You might already be familiar with blog archiving and collections of blogs that web archiving projects are putting together. There’s the collection of blogs from the Wellcome Library, for example, or from the British Library, or the Library of Congress BLawg Archive. The common and familiar scenario is that an organisation runs a web crawler such as HTTrack or Heritrix to capture copies of content – in this case, blogs – and provides subsequent access to the web site (blog) as an integral whole. This is perfectly acceptable if the requirement is that the site is presented as an integral whole. ArchivePress, on the other hand, is based upon the premise that organisations may not have this requirement and can have different reasons for wishing to capture copies of blog content, and different intentions for managing and using the content once they have it. For instance:
Scenario 1: A university institution has given its academics free reign to blog on whatever software platforms they choose. It later realises that this output is of academic and record-keeping value but that it has no record it and that any attempt to force staff to switch to an internally hosted service would probably be badly received. ArchivePress is installed and configured to collect copies of all blog posts from a list of pre-selected blogs; the contents are consolidated into a single database which can then be re-presented to the user via a single interface branded with the University logo.
Scenario 2: A local archiving institution wishes to collect blog content around a particular local theme (for example, about a local author or event) and aggregate the contents into a single and easily searchable resource for access via its website. It does not have the technical resources to manage a harvest-based web archiving approach, nor the finances to invest in a commercial web archiving service. ArchivePress can be implemented and managed with very little technical knowledge and enables the institution to collect copies of posts and comments from a pre-compiled list of blogs, store them in a easy-to-manage database, and re-present the contents as a single resource for users.

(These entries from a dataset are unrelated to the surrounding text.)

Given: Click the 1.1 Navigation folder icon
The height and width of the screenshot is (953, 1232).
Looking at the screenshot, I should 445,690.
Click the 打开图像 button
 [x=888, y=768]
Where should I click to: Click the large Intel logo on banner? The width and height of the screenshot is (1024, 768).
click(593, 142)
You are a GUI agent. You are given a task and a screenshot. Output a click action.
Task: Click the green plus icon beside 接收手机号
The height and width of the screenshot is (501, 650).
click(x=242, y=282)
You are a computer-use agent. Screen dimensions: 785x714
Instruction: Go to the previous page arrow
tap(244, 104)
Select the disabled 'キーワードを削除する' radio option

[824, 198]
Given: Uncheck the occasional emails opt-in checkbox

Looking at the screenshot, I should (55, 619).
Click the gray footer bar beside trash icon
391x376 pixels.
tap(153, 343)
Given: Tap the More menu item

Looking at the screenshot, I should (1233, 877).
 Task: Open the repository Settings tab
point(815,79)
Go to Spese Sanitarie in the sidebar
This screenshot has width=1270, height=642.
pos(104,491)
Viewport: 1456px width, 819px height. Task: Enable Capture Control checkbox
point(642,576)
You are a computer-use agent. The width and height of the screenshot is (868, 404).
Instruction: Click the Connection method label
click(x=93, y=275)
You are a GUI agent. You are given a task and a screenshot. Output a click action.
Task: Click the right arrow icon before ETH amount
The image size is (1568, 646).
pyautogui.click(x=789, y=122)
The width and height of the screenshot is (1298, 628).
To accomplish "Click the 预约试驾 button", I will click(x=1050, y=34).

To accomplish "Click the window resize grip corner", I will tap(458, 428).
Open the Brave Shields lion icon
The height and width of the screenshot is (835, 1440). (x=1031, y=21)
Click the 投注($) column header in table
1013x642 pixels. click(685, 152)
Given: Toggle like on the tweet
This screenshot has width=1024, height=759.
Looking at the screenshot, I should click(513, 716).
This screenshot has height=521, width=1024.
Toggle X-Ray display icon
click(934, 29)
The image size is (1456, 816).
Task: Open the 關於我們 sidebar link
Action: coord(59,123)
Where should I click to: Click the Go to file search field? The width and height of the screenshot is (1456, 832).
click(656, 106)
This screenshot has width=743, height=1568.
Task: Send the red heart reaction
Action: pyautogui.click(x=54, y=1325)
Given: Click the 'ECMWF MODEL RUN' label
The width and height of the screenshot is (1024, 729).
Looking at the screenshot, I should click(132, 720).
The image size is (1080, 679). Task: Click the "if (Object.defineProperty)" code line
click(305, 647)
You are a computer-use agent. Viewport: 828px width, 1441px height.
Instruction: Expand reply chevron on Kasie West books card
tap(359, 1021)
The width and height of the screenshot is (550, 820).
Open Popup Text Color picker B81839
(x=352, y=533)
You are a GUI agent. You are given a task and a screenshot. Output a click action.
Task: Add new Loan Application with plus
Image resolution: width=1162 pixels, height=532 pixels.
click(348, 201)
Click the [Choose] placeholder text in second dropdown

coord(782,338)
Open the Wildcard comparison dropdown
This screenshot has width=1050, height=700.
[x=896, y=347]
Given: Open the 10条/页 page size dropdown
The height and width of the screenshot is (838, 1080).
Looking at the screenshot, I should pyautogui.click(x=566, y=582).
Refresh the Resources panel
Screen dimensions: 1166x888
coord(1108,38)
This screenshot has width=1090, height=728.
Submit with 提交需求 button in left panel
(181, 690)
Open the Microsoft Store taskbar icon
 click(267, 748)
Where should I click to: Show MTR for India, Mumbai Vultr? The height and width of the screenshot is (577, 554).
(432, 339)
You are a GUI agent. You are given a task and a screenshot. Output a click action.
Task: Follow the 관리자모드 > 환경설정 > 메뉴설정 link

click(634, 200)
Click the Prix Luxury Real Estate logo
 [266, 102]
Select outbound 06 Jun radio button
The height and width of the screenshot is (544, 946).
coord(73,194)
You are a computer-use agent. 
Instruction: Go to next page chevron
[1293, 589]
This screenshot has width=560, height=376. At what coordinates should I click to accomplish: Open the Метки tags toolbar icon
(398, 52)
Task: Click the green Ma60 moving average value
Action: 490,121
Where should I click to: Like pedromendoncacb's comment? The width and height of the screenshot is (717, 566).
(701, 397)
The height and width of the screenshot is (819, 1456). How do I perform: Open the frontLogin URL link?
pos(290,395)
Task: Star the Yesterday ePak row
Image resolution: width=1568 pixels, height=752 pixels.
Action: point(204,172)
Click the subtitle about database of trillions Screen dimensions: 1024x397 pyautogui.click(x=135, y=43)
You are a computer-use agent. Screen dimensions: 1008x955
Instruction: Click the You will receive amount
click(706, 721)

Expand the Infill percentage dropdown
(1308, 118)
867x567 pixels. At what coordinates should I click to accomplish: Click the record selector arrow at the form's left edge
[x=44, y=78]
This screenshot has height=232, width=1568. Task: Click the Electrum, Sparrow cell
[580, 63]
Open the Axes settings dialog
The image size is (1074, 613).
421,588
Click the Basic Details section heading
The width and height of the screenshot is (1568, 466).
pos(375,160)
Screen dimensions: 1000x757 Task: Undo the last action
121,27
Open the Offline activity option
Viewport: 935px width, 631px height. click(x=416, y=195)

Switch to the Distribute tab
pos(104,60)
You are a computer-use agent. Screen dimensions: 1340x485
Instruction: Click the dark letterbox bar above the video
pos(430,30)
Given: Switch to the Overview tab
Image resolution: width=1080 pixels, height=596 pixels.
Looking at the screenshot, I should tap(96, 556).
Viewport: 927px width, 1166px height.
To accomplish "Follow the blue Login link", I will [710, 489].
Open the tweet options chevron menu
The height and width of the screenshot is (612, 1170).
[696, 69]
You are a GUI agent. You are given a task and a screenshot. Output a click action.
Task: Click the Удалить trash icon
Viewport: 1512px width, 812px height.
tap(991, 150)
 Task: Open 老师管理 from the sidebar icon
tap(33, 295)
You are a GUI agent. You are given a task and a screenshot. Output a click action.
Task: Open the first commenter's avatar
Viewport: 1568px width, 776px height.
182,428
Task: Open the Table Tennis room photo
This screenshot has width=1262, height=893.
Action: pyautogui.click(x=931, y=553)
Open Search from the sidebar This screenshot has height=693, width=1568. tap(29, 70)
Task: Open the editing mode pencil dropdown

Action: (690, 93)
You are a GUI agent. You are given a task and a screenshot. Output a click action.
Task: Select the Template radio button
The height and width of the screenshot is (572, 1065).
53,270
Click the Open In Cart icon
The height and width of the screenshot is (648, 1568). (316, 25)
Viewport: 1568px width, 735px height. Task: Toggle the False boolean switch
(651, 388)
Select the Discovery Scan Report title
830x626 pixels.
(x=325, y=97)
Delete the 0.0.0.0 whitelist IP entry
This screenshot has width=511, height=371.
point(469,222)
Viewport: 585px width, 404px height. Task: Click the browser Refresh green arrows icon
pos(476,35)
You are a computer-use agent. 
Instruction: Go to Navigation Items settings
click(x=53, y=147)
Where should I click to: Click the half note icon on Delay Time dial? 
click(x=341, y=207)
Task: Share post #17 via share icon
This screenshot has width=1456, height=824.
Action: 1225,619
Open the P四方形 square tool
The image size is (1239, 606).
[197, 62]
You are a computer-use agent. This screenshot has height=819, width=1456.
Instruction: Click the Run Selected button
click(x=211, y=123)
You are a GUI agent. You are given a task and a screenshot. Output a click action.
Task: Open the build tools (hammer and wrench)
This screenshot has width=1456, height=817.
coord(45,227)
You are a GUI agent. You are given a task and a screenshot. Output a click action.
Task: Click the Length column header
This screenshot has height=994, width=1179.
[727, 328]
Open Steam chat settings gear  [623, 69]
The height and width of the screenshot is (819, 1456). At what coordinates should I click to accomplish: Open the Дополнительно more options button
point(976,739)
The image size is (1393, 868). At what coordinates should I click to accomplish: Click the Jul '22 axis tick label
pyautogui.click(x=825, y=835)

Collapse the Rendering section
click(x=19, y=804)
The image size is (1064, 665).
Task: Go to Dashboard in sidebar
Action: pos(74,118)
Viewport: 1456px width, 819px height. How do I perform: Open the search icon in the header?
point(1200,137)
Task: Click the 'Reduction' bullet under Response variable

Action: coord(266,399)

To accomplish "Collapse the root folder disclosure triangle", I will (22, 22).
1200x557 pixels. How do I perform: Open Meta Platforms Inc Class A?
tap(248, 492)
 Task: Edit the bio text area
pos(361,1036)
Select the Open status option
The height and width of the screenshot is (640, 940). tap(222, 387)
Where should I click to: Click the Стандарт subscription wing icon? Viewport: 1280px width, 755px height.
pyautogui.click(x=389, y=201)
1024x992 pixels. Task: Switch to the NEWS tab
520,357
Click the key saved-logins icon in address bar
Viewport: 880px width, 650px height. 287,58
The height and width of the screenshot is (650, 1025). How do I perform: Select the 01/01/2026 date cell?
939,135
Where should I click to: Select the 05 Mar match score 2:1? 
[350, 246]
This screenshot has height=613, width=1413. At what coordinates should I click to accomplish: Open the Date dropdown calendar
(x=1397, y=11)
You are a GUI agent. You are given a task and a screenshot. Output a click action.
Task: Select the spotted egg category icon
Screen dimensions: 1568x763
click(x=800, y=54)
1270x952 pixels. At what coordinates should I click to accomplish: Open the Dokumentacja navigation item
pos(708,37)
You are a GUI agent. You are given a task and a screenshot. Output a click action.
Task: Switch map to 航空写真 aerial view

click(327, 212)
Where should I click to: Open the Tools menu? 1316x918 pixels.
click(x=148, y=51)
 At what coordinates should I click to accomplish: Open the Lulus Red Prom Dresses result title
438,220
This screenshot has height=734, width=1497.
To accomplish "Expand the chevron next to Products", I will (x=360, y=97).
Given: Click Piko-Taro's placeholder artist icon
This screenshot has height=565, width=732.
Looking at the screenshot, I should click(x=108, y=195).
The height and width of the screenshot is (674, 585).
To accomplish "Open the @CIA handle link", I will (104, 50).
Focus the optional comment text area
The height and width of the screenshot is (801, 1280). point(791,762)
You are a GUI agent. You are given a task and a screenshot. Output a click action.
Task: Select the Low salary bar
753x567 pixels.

For these organisations, it is the raw and aggregated content that is of primary target, and not the complete website that is used to host each blog. Their core requirement is the consolidation of content from different origins into a single resource for re-use and re-purposing. ArchivePress enables them to focus on this content, along with the necessary metadata to identify each resource, and can meet their needs better than a ‘traditional’ harvesting approach.
We appreciate that this is but the first step in preservation: the simple act of collecting the content into a database does not mean it has been preserved! But, we believe that the tools we will use and the infrastructure we will provide will be conducive to preservation. Just how we’ll do that will be covered in more detail in a subsequent post.
We also recognise that there are all sorts of legal issues that would need to be addressed before an institution should implement ArchivePress. Whilst we won’t be providing legal advice pe se, we will be exploring these during the course of the project. First however, we will be looking into the subject of user requirements in more detail. This is vital to ensure that we provide the functionality required by institutional and organisational users. More posts about this subject will appear as our work progresses.